Kienbock’s disease is a progressive condition that affects the lunate bone in the wrist. It occurs when there is a disruption of the blood supply to the lunate bone. Without a proper blood supply, the lunate bone decays and dies. Kienbock’s disease can eventually affect the structure and function of the wrist. Kienbock’s disease is treated with immobilization, anti-inflammatory and pain medications, and surgery.
The lunate bone is one of the small bones in the wrist. The lunate bone is part of the proximal carpal row. It is part of the radiocarpal and midcarpal joints. The midcarpal joint allows your hand and wrist to move upwards and towards the thumb side. The radiocarpal joint allows you to lower your hand and wrist and move it towards the little finger side of your hand.
The exact cause of Kienbock’s disease is unknown. It occurs when there is a disruption of the blood supply to the lunate bone. Your bones need blood to live. Without a blood supply, the lunate bone decays and dies. Kienbock’s disease can eventually affect the structure and function of the wrist.
Blood flow to the lunate bone may be disrupted by trauma, such as a fall. Overuse of the dominant hand is suspected to contribute to Kienbock’s disease. People that are born with just one artery to supply the lunate, instead of two, are at risk for developing Kienbock’s disease.
Kienbock’s disease affects more men than women. It most frequently develops in individuals between the ages of 20 and 40 years old. It appears to develop more commonly in the dominant hand.
The initial symptom of Kienbock’s disease is pain. Kienbock’s disease can cause your wrist to feel painful, stiff, and tender. Your wrist may appear swollen. You may not be able to move your wrist as far as you used to be able to. Your hand and grip strength may become weaker, making it difficult for you to hold objects.
Kienbock’s disease is a progressive condition, meaning that it can get worse over time. As the lunate bone degenerates, symptoms may become worse. Kienbock’s disease can lead to arthritis and loss of wrist function.
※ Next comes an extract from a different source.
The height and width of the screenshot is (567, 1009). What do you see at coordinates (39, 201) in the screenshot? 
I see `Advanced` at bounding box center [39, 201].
Your doctor can diagnose Kienbock’s disease by examining your wrist and conducting tests. You should tell your doctor about your symptoms and any recent trauma to your hand. Your doctor will take an X-ray of your wrist. X-rays may be normal during the initial stages of Kienbock’s disease. A MRI scan or CT scan may be used to show more detailed images.
Your doctor will determine what stage your Kienbock’s disease is in. The condition specifically progresses through four stages. In the first stage, X-ray may be normal and symptoms are similar to a sprained wrist. In stage two, the lunate bone hardens. This can be seen on x-ray. Pain, swelling, and tenderness increase. In the third stage, the lunate bone collapses and breaks into pieces. The other bones in the wrist may shift position as the lunate bone deteriorates. People with stage three Kienbock’s disease experience an increase in symptoms plus grip weakness and limited movement of their wrist. In the final stage of Kienbock’s disease, the surfaces of nearby bones are affected, and arthritis develops in the wrist.
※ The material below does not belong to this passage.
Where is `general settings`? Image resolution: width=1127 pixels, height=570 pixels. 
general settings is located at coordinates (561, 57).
The treatment that you receive will depend on the stage of Kienbock’s disease that you have. For beginning stages, splints or casts may relieve pressure on the lunate and restore the blood flow. Medications may help ease pain and reduce swelling. More advanced stages of Kienbock’s disease may be treated with surgery.
There are several surgical options for Kienbock’s disease. The most appropriate choice for you depends on the stage of your condition, your activity level, and your expected outcome. Your surgeon will discuss options with you. In some cases, the blood supply can be surgically restored to the lunate bone. This type of procedure is called revascularization surgery. In another surgical procedure, lengthening or shortening the lower arm bones can reduce the pressure on the lunate. Bones are made longer with bone grafts. Bones are made shorter by removing a section of the bone. These are referred to as joint leveling procedures.
A severely damaged lunate bone can be removed. The bones on each side of the lunate may also be removed in a procedure called a proximal row carpectomy. This surgery can help to relieve pain while allowing partial wrist movement.
Another type of surgery involves fusing, a procedure that connects several small bones in the wrist. Fusion can relieve pressure on the lunate. Fusion does not improve wrist movement. If arthritis is present, fusion can help relieve pain and maintain the wrist movement that you have.
Kienbock’s disease is a progressive condition that gets worse over time. There is no cure for Kienbock’s disease. However, surgical and nonsurgical treatments can relieve symptoms, maintain motion, and sustain wrist function.